### DATA SUPPLIED
=====

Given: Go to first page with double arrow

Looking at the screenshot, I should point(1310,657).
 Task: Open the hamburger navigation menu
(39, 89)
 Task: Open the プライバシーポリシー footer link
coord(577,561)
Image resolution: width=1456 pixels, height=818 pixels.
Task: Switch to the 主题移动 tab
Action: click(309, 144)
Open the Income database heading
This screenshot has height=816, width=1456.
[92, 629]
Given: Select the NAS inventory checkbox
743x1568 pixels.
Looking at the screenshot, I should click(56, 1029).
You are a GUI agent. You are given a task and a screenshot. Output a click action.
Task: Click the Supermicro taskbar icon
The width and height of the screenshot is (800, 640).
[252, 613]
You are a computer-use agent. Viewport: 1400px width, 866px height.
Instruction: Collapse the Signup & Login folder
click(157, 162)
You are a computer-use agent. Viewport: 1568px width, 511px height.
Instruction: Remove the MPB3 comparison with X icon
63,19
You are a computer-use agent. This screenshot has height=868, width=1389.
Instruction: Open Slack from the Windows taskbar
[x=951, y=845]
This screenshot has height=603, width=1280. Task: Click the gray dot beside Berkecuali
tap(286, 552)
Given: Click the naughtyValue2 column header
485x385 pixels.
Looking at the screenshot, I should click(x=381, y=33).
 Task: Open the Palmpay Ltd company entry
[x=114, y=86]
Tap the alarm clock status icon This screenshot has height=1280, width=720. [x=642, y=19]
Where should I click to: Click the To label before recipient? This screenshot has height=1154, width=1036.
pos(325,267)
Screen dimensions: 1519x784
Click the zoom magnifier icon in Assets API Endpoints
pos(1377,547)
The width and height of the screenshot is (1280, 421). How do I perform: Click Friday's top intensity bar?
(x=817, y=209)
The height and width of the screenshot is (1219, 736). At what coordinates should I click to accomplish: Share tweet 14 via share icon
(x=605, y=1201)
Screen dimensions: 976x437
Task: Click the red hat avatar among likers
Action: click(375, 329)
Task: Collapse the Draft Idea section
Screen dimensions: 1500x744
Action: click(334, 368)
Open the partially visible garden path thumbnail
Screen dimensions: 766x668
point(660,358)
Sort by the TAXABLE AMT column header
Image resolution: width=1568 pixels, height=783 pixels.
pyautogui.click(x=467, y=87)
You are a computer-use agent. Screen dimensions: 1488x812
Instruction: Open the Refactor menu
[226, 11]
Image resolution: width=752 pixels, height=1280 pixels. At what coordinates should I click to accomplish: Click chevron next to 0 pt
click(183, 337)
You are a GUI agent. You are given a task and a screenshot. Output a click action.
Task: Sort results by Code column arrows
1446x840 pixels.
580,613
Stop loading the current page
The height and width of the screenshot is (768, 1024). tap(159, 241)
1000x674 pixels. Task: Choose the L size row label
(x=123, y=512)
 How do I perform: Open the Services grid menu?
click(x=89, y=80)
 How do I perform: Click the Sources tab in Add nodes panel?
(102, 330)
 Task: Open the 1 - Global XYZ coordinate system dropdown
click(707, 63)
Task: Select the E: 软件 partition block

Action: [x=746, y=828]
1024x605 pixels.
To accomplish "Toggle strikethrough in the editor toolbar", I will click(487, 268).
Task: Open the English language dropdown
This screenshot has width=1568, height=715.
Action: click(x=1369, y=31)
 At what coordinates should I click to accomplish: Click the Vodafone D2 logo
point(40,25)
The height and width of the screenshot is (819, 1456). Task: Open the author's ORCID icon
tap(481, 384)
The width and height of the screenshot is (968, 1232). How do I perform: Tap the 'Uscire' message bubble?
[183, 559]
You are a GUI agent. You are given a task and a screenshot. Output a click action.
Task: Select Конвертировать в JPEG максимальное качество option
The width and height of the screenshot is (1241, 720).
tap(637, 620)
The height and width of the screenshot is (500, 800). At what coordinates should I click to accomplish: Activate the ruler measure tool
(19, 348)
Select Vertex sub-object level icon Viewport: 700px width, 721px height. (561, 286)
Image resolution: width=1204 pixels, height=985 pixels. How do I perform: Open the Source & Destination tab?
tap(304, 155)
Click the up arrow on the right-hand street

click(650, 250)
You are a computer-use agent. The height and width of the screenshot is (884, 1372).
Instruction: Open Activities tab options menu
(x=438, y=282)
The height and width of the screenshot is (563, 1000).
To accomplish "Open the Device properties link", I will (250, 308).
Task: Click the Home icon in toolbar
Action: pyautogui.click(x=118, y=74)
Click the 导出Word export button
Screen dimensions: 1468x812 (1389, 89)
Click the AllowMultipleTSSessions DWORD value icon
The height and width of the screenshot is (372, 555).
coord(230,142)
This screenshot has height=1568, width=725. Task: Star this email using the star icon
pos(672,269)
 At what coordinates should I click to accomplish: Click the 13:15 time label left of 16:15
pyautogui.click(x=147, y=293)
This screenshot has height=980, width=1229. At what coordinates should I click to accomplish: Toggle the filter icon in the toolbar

=====

Reproduce every item above word for word, from the first line to the last.

### FINAL RESULT
Given: Go to first page with double arrow

Looking at the screenshot, I should point(1310,657).
 Task: Open the hamburger navigation menu
(39, 89)
 Task: Open the プライバシーポリシー footer link
coord(577,561)
Image resolution: width=1456 pixels, height=818 pixels.
Task: Switch to the 主题移动 tab
Action: click(309, 144)
Open the Income database heading
This screenshot has height=816, width=1456.
[92, 629]
Given: Select the NAS inventory checkbox
743x1568 pixels.
Looking at the screenshot, I should click(56, 1029).
You are a GUI agent. You are given a task and a screenshot. Output a click action.
Task: Click the Supermicro taskbar icon
The width and height of the screenshot is (800, 640).
[252, 613]
You are a computer-use agent. Viewport: 1400px width, 866px height.
Instruction: Collapse the Signup & Login folder
click(157, 162)
You are a computer-use agent. Viewport: 1568px width, 511px height.
Instruction: Remove the MPB3 comparison with X icon
63,19
You are a computer-use agent. This screenshot has height=868, width=1389.
Instruction: Open Slack from the Windows taskbar
[x=951, y=845]
This screenshot has height=603, width=1280. Task: Click the gray dot beside Berkecuali
tap(286, 552)
Given: Click the naughtyValue2 column header
485x385 pixels.
Looking at the screenshot, I should click(x=381, y=33).
 Task: Open the Palmpay Ltd company entry
[x=114, y=86]
Tap the alarm clock status icon This screenshot has height=1280, width=720. [x=642, y=19]
Where should I click to: Click the To label before recipient? This screenshot has height=1154, width=1036.
pos(325,267)
Screen dimensions: 1519x784
Click the zoom magnifier icon in Assets API Endpoints
pos(1377,547)
The width and height of the screenshot is (1280, 421). How do I perform: Click Friday's top intensity bar?
(x=817, y=209)
The height and width of the screenshot is (1219, 736). At what coordinates should I click to accomplish: Share tweet 14 via share icon
(x=605, y=1201)
Screen dimensions: 976x437
Task: Click the red hat avatar among likers
Action: click(375, 329)
Task: Collapse the Draft Idea section
Screen dimensions: 1500x744
Action: click(334, 368)
Open the partially visible garden path thumbnail
Screen dimensions: 766x668
point(660,358)
Sort by the TAXABLE AMT column header
Image resolution: width=1568 pixels, height=783 pixels.
pyautogui.click(x=467, y=87)
You are a computer-use agent. Screen dimensions: 1488x812
Instruction: Open the Refactor menu
[226, 11]
Image resolution: width=752 pixels, height=1280 pixels. At what coordinates should I click to accomplish: Click chevron next to 0 pt
click(183, 337)
You are a GUI agent. You are given a task and a screenshot. Output a click action.
Task: Sort results by Code column arrows
1446x840 pixels.
580,613
Stop loading the current page
The height and width of the screenshot is (768, 1024). tap(159, 241)
1000x674 pixels. Task: Choose the L size row label
(x=123, y=512)
 How do I perform: Open the Services grid menu?
click(x=89, y=80)
 How do I perform: Click the Sources tab in Add nodes panel?
(102, 330)
 Task: Open the 1 - Global XYZ coordinate system dropdown
click(707, 63)
Task: Select the E: 软件 partition block

Action: [x=746, y=828]
1024x605 pixels.
To accomplish "Toggle strikethrough in the editor toolbar", I will click(487, 268).
Task: Open the English language dropdown
This screenshot has width=1568, height=715.
Action: click(x=1369, y=31)
 At what coordinates should I click to accomplish: Click the Vodafone D2 logo
point(40,25)
The height and width of the screenshot is (819, 1456). Task: Open the author's ORCID icon
tap(481, 384)
The width and height of the screenshot is (968, 1232). How do I perform: Tap the 'Uscire' message bubble?
[183, 559]
You are a GUI agent. You are given a task and a screenshot. Output a click action.
Task: Select Конвертировать в JPEG максимальное качество option
The width and height of the screenshot is (1241, 720).
tap(637, 620)
The height and width of the screenshot is (500, 800). At what coordinates should I click to accomplish: Activate the ruler measure tool
(19, 348)
Select Vertex sub-object level icon Viewport: 700px width, 721px height. (561, 286)
Image resolution: width=1204 pixels, height=985 pixels. How do I perform: Open the Source & Destination tab?
tap(304, 155)
Click the up arrow on the right-hand street

click(650, 250)
You are a computer-use agent. The height and width of the screenshot is (884, 1372).
Instruction: Open Activities tab options menu
(x=438, y=282)
The height and width of the screenshot is (563, 1000).
To accomplish "Open the Device properties link", I will (250, 308).
Task: Click the Home icon in toolbar
Action: pyautogui.click(x=118, y=74)
Click the 导出Word export button
Screen dimensions: 1468x812 (1389, 89)
Click the AllowMultipleTSSessions DWORD value icon
The height and width of the screenshot is (372, 555).
coord(230,142)
This screenshot has height=1568, width=725. Task: Star this email using the star icon
pos(672,269)
 At what coordinates should I click to accomplish: Click the 13:15 time label left of 16:15
pyautogui.click(x=147, y=293)
This screenshot has height=980, width=1229. At what coordinates should I click to accomplish: Toggle the filter icon in the toolbar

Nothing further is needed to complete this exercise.